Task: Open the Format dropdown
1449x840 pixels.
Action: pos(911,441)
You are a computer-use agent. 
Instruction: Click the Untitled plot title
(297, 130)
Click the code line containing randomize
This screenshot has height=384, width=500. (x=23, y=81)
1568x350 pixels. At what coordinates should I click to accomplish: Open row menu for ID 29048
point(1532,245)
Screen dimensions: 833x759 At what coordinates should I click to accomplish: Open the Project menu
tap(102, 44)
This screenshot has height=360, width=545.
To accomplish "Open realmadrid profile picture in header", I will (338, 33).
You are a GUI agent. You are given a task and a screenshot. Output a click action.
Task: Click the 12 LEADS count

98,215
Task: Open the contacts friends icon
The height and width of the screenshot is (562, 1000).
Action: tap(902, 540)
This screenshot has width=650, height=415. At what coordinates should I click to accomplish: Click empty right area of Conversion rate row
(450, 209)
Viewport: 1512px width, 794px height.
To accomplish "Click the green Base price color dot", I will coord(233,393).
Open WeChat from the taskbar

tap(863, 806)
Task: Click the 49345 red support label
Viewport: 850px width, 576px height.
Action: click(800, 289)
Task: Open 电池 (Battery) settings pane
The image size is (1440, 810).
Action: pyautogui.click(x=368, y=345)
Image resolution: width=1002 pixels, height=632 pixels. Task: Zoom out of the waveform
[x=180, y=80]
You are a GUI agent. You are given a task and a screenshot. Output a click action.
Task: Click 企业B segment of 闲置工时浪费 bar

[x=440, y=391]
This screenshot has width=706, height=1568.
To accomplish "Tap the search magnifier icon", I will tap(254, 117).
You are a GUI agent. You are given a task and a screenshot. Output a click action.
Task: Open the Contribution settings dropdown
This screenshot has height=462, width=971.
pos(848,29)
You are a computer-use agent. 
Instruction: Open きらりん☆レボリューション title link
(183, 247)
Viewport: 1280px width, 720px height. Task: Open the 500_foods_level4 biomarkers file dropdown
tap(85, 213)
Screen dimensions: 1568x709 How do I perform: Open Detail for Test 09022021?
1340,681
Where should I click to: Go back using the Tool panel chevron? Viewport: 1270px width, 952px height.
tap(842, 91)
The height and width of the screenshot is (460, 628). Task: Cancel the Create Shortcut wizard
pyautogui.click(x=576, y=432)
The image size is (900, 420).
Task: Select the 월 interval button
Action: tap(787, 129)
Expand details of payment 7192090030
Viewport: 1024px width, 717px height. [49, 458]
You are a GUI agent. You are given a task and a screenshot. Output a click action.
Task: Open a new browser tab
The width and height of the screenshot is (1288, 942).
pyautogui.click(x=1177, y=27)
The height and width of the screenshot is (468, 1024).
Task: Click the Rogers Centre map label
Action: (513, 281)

Sobre a tarefa: Transcreva todas as linhas dos itens acima, sem alterar nada.

Solução do problema:
Task: Open the Format dropdown
1449x840 pixels.
Action: pos(911,441)
You are a computer-use agent. 
Instruction: Click the Untitled plot title
(297, 130)
Click the code line containing randomize
This screenshot has height=384, width=500. (x=23, y=81)
1568x350 pixels. At what coordinates should I click to accomplish: Open row menu for ID 29048
point(1532,245)
Screen dimensions: 833x759 At what coordinates should I click to accomplish: Open the Project menu
tap(102, 44)
This screenshot has height=360, width=545.
To accomplish "Open realmadrid profile picture in header", I will (338, 33).
You are a GUI agent. You are given a task and a screenshot. Output a click action.
Task: Click the 12 LEADS count

98,215
Task: Open the contacts friends icon
The height and width of the screenshot is (562, 1000).
Action: tap(902, 540)
This screenshot has width=650, height=415. At what coordinates should I click to accomplish: Click empty right area of Conversion rate row
(450, 209)
Viewport: 1512px width, 794px height.
To accomplish "Click the green Base price color dot", I will coord(233,393).
Open WeChat from the taskbar

tap(863, 806)
Task: Click the 49345 red support label
Viewport: 850px width, 576px height.
Action: click(800, 289)
Task: Open 电池 (Battery) settings pane
The image size is (1440, 810).
Action: pyautogui.click(x=368, y=345)
Image resolution: width=1002 pixels, height=632 pixels. Task: Zoom out of the waveform
[x=180, y=80]
You are a GUI agent. You are given a task and a screenshot. Output a click action.
Task: Click 企业B segment of 闲置工时浪费 bar

[x=440, y=391]
This screenshot has width=706, height=1568.
To accomplish "Tap the search magnifier icon", I will tap(254, 117).
You are a GUI agent. You are given a task and a screenshot. Output a click action.
Task: Open the Contribution settings dropdown
This screenshot has height=462, width=971.
pos(848,29)
You are a computer-use agent. 
Instruction: Open きらりん☆レボリューション title link
(183, 247)
Viewport: 1280px width, 720px height. Task: Open the 500_foods_level4 biomarkers file dropdown
tap(85, 213)
Screen dimensions: 1568x709 How do I perform: Open Detail for Test 09022021?
1340,681
Where should I click to: Go back using the Tool panel chevron? Viewport: 1270px width, 952px height.
tap(842, 91)
The height and width of the screenshot is (460, 628). Task: Cancel the Create Shortcut wizard
pyautogui.click(x=576, y=432)
The image size is (900, 420).
Task: Select the 월 interval button
Action: tap(787, 129)
Expand details of payment 7192090030
Viewport: 1024px width, 717px height. [49, 458]
You are a GUI agent. You are given a task and a screenshot. Output a click action.
Task: Open a new browser tab
The width and height of the screenshot is (1288, 942).
pyautogui.click(x=1177, y=27)
The height and width of the screenshot is (468, 1024).
Task: Click the Rogers Centre map label
Action: (513, 281)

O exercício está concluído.